La prima settimana — Game of Cigarettes
“Al gioco del trono o si vince o si muore. Non c’è una terza possibilità”. Cersei Lannister
La notte appena trascorsa segna un piccolo, ma primo importante passo in avanti. Non è solo andata in onda la seconda puntata della settima stagione di Game of Thrones, ma è una settimana esatta che quel pacchetto di sigarette rimane poggiato sul mobiletto. Mi guarda, cerca di corteggiarmi. Ho resistito.

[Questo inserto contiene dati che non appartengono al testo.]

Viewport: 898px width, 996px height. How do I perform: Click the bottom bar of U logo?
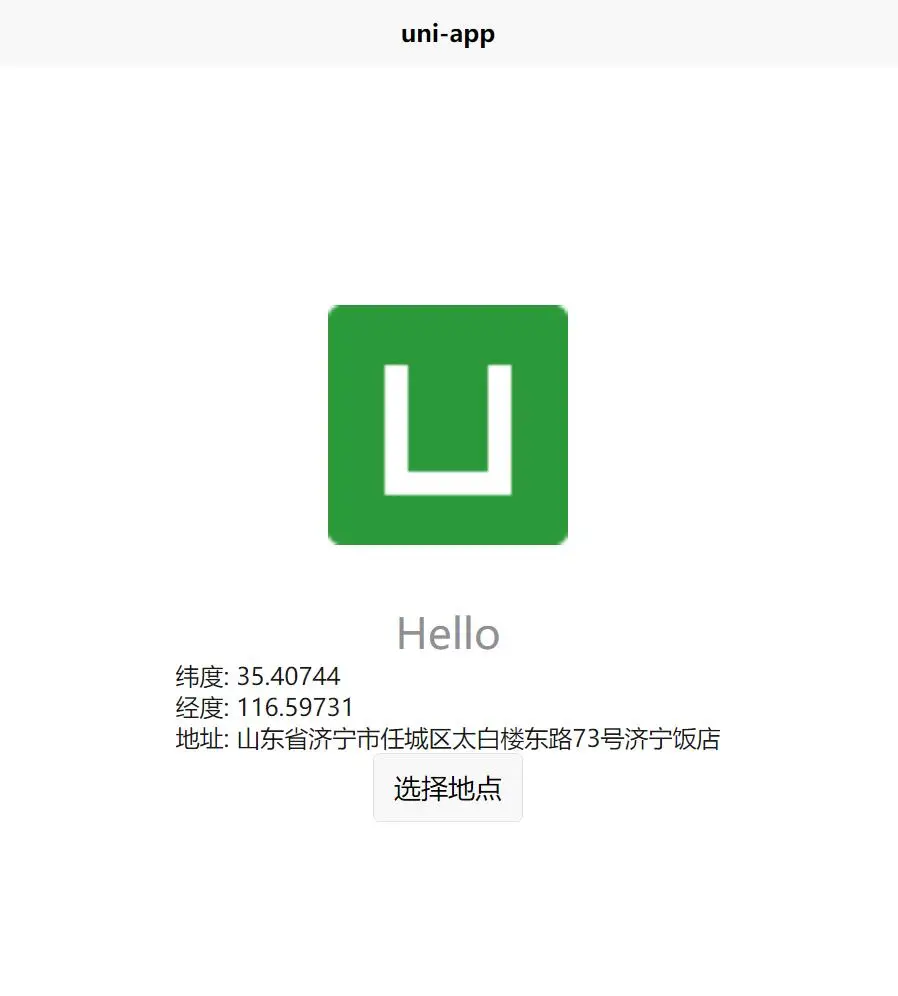coord(448,483)

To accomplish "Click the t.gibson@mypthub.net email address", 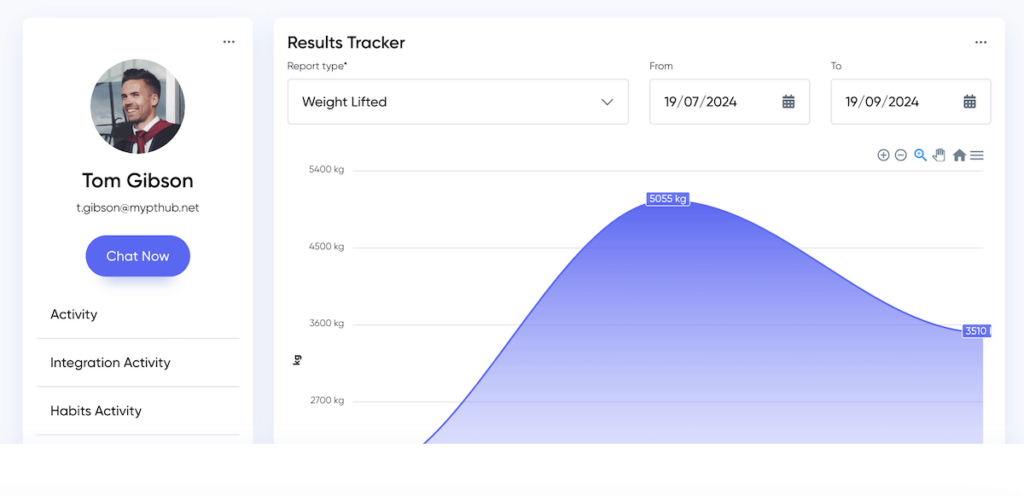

E così mentre Jon Snow, il nuovo Re del Nord, decideva di accettare l’invito di Daenerys Targaryen ad andare a Roccia del Drago, Arya tornava a Grande Inverno per riunirsi alla famiglia, e le navi di Asha Greyjoy venivano completamente distrutte dallo zio Euron (SPOILER), stanotte pensavo proprio che tutto sommato la sto prendendo abbastanza male. L’umore non va per niente bene, la notte mi sveglio continuamente, ho sempre fame. Ve lo ripeto, statemi lontano: Cersei me spiccia casa.
Ma c’è qualche piccola nota positiva, non tutto va a rotoli. La dipendenza sembra essere calata e mi sento meglio fisicamente. Ho resistito a due serate con amici: notti di bevute alla Tyrion Lannister, per intenderci. E nemmeno in quelle occasioni ho ceduto, nonostante qualcuno abbia cercato di corrompermi, anche in modo subdolo.
Diciamo che in questo momento il problema è che se prima la fissazione era “ora esco fuori a fumare una sigaretta”, ora è “non devo fumare una sigaretta”. Insomma il gioco sta cambiando, ma a sedere sul trono di spade è sempre lei.
Ho cercato di convincere qualche amico a seguirmi in questa avventura, così avrei avuto degli alleati. Per ora sono rimasto solo. Speriamo che con l’arrivo degli estranei, qualcuno deciderà di unirsi a me in questa battaglia.